Supplied text:
As a father of two precocious boys, I nod knowingly and walk in to find — nothing! Not only is there no mess, the place is freaking immaculate. Floors you could eat off, carpet freshly vacuumed, no crumbs on the couch, and not a speck of dust to be found. The throw rugs are all perfectly aligned, there’s no dirty laundry draped on the banister or hanging from light fixtures, and — wait a second, did they — yup, someone has put all the DVDs in alphabetical order.  The family has three kids and a 90-pound Labrador, and yet this house would pass inspection from even the strictest drill sergeant our fine Armed Forces could produce.

It’s like a museum, and I’m immediately uncomfortable because I’m wondering if anyone has ever sat on that white, pristine couch. And since there are no scuff marks or fingerprints on the walls, I start questioning if this is one of those rooms that no one is allowed in unless company is over. Then I wonder why anyone would have a room no one can go in! But mostly I’m afraid I, along with my rambunctious clan, will ruin anything we come in contact with.

Truth be told, I prefer a little mess because it puts me at ease.

I’m not talking about hoarders or people living in their own filth, I just mean I tend to gravitate toward parents with domiciles that — you know — actually look like a family lives there. And it doesn’t mean I automatically dislike or distrust the Mr. and Mrs. Cleans of the world, it’s just…I don’t get it.

Data extracts:
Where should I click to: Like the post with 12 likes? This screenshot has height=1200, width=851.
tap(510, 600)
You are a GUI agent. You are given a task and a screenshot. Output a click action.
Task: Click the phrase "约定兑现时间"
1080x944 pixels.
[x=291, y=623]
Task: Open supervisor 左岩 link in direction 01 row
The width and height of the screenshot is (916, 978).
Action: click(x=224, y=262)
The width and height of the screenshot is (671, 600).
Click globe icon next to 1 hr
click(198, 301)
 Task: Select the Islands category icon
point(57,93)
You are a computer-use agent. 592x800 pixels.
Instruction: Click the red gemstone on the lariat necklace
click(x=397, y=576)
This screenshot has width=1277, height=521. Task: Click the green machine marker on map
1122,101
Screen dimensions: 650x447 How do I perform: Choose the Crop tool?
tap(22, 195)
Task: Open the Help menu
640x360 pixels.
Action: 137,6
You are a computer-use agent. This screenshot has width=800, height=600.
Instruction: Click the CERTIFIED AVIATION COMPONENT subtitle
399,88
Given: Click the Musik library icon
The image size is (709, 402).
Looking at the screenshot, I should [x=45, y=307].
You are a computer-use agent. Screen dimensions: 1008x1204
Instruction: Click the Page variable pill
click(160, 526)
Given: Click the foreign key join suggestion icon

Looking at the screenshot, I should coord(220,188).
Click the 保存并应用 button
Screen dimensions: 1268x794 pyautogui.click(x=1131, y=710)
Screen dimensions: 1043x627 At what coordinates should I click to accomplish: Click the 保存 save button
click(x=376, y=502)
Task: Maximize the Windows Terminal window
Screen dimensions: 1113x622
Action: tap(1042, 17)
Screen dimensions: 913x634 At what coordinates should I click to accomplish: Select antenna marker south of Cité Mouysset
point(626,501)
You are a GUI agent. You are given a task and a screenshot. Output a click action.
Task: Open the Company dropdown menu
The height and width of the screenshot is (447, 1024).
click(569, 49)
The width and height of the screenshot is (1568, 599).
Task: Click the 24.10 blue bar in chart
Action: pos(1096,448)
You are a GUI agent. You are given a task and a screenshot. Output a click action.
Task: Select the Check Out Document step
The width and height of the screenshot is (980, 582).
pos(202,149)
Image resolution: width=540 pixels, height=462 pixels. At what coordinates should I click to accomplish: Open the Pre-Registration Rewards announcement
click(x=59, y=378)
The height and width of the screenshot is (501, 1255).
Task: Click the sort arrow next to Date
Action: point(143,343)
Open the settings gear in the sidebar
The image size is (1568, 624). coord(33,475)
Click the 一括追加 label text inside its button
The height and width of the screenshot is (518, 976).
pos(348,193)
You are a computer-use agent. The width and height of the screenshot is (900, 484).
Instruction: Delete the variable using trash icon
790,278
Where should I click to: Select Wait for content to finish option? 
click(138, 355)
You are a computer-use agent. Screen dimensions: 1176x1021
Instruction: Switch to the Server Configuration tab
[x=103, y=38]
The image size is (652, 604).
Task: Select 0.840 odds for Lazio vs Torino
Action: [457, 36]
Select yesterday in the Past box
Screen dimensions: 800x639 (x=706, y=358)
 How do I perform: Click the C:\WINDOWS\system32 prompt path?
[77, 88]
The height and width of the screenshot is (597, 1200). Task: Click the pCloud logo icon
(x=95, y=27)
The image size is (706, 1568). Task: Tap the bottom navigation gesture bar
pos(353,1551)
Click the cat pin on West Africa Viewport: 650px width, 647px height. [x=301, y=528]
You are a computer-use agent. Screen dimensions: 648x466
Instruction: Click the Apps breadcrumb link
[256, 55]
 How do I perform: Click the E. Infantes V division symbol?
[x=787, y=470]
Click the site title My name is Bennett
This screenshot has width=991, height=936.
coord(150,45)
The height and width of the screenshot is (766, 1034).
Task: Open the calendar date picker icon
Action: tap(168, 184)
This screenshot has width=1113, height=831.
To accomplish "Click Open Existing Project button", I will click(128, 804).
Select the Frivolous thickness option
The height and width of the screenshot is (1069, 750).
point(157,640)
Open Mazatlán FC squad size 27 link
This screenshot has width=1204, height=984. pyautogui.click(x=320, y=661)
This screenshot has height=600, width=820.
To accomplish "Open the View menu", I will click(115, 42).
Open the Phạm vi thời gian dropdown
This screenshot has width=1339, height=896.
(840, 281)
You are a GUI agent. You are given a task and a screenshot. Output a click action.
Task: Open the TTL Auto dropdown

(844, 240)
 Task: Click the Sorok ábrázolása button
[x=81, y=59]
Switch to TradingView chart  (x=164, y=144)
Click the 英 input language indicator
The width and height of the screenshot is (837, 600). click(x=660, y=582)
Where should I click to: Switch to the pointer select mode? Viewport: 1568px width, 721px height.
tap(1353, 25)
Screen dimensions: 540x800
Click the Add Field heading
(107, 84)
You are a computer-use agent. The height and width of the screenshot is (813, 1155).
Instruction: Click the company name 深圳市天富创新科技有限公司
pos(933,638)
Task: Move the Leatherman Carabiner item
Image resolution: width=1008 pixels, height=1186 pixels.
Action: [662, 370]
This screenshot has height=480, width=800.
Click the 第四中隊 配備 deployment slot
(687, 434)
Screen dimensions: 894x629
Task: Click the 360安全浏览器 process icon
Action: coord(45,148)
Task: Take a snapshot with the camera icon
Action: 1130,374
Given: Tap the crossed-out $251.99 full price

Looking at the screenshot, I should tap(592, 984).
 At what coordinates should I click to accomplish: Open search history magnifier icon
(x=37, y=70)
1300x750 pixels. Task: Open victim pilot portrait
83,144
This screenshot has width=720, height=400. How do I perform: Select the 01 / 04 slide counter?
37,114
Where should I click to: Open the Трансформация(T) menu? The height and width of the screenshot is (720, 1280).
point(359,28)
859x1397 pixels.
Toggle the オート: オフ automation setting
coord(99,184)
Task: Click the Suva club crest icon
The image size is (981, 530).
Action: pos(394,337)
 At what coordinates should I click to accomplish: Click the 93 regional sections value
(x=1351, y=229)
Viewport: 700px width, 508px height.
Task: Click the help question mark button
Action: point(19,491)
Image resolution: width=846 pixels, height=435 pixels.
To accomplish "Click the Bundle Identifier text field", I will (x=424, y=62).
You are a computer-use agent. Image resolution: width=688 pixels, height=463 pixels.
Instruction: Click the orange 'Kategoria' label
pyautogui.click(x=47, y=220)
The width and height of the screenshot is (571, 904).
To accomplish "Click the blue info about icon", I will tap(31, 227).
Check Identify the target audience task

Exercise set:
• 1. According to the tidy-house passage, how much does the family's Labrador weigh?
• 2. List each sign of mess that the tidy-house passage says is missing from the house.
• 3. Using the tidy-house passage, explain why the writer feels uncomfortable as soon as he walks into the house.
None of the entries are needed for this work.

Responses:
• 1. 90 pounds.

• 2.
- Crumbs on the couch
- Dust
- Dirty laundry draped on the banister or hanging from light fixtures
- Scuff marks on the walls
- Fingerprints on the walls

• 3. The house is like a museum, so he wonders whether anyone has ever sat on the white, pristine couch. Mostly, though, he is afraid that he and his rambunctious family will ruin anything they touch.